(Saved data entries)
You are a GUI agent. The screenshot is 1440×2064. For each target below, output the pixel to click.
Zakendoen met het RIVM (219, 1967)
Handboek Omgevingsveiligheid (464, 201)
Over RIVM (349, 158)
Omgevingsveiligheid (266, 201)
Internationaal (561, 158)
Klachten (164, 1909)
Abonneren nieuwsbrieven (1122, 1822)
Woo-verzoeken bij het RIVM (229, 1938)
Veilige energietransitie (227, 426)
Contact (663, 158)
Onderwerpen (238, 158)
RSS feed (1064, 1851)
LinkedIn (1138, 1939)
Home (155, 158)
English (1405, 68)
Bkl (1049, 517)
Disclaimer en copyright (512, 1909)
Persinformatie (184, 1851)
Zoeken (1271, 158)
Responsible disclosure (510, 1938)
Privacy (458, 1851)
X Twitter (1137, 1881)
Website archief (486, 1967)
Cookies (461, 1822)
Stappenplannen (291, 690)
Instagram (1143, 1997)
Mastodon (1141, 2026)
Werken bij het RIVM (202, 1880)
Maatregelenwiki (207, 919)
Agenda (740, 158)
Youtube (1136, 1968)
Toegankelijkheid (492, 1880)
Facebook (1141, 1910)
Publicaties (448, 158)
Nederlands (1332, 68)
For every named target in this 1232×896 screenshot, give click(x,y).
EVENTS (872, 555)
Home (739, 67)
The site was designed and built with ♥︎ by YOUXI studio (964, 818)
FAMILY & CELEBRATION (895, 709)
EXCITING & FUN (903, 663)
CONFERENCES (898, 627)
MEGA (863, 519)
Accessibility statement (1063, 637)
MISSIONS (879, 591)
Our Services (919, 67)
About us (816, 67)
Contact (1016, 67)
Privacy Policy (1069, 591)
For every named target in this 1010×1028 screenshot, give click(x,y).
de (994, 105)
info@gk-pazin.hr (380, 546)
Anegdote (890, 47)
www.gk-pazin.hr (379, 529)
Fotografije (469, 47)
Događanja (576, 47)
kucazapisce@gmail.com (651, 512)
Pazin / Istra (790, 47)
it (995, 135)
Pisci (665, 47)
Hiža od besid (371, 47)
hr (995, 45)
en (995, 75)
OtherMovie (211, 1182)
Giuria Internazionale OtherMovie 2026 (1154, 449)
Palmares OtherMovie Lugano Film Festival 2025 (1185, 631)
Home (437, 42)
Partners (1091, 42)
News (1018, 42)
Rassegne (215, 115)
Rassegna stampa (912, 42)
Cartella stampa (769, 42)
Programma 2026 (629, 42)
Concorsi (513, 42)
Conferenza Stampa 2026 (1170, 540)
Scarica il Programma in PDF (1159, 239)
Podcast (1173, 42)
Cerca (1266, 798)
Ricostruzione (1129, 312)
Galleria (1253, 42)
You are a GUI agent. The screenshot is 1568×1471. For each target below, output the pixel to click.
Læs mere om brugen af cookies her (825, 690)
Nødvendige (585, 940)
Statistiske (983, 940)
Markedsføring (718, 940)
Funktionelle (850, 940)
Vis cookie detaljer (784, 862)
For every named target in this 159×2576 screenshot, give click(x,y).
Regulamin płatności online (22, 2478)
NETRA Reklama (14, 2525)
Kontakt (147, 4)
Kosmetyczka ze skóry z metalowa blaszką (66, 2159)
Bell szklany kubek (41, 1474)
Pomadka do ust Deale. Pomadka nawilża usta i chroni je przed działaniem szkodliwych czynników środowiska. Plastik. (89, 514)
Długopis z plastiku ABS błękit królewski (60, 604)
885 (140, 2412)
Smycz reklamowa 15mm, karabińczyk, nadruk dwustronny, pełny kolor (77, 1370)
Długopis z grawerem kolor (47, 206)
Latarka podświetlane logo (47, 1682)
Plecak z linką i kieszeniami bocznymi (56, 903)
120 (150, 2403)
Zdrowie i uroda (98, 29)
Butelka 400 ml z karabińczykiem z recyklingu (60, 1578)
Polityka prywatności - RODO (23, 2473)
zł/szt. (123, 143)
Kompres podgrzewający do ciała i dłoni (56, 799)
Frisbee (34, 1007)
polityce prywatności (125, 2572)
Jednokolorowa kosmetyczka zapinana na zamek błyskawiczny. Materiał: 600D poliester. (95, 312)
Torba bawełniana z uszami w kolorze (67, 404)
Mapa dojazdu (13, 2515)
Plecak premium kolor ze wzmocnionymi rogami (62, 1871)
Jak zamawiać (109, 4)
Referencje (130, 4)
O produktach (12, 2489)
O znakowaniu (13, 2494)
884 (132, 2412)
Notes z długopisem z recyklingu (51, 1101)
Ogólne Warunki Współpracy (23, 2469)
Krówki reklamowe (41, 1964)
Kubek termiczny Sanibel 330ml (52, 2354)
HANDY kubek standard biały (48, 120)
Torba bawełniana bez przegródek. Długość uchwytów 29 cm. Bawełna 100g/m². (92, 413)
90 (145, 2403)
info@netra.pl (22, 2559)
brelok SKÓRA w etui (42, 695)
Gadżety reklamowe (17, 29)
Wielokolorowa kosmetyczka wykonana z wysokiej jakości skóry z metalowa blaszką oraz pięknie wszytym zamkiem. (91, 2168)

> _Instructions to follow_: Edit the records from the line containing "Butelka 400 ml" through the end of the records, replacing "Referencje" with "Opinie klientów" and leaving everything else unchanged.

> _Task result_:
Butelka 400 ml z karabińczykiem z recyklingu (60, 1578)
Polityka prywatności - RODO (23, 2473)
zł/szt. (123, 143)
Kompres podgrzewający do ciała i dłoni (56, 799)
Frisbee (34, 1007)
polityce prywatności (125, 2572)
Jednokolorowa kosmetyczka zapinana na zamek błyskawiczny. Materiał: 600D poliester. (95, 312)
Torba bawełniana z uszami w kolorze (67, 404)
Mapa dojazdu (13, 2515)
Plecak premium kolor ze wzmocnionymi rogami (62, 1871)
Jak zamawiać (109, 4)
Opinie klientów (130, 4)
O produktach (12, 2489)
O znakowaniu (13, 2494)
884 (132, 2412)
Notes z długopisem z recyklingu (51, 1101)
Ogólne Warunki Współpracy (23, 2469)
Krówki reklamowe (41, 1964)
Kubek termiczny Sanibel 330ml (52, 2354)
HANDY kubek standard biały (48, 120)
Torba bawełniana bez przegródek. Długość uchwytów 29 cm. Bawełna 100g/m². (92, 413)
90 (145, 2403)
info@netra.pl (22, 2559)
brelok SKÓRA w etui (42, 695)
Gadżety reklamowe (17, 29)
Wielokolorowa kosmetyczka wykonana z wysokiej jakości skóry z metalowa blaszką oraz pięknie wszytym zamkiem. (91, 2168)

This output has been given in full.